For the Majeed Brigade, the decision to shift from hit-and-run guerrilla tactics to suicide bombing was a difficult strategic choice (Independent Urdu, February 14). The group risked being bracketed alongside the jihadist groups like Tehreek-e-Taliban Pakistan (TTP, or “Pakistani Taliban”) and the Islamic State in Khorasan Province (ISKP). BLA also risked losing external donors like India, which supported it for its secular leanings. The switch to more extreme tactics could deprive the Baluch separatists of the support and sympathy it enjoyed within the international community. [3] At the same time, however, embracing suicide terrorism also highlights their devotion to reviving a separate and independent homeland for their people.

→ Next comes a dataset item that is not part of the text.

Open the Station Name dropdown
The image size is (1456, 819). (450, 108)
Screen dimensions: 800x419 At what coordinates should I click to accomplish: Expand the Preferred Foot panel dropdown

The decision to engage in suicide attacks has also generated heated debates within Baluch separatist organizations. Some Baluch separatists believe it will hurt the cause of Baluch nationalism by providing the Pakistani state with the pretext it needs to crack down on them. Concurrently, these dissenters theorize that suicide attacks may alienate the Baluch masses, who might not take kindly to such extreme tactics. The other school of thought believes that suicide terrorism will earn the Baluch separatists a reputation of being wedded to the cause for a separate homeland and force the Pakistani state to rethink its tactics. Although the Majeed Brigade has grabbed headlines with its audacious suicide attacks, especially Shari Baloch’s, only time will tell if suicide terrorism can propel Baluch separatism forward or undermine it.

Notes

[1] The Majeed brothers’ third sibling Ameer Bukhs was also affiliated with BLA and was killed in a security forces’ operation in February 2010.

[2] Author’s interview with Zia ur Rehman, a Karachi-based Pakistani journalist and researcher, June 6, 2022.

[3] Authors’ discussion with Malik Siraj Akbar, a Baluch journalist based in Washington D.C., May 25, 2022.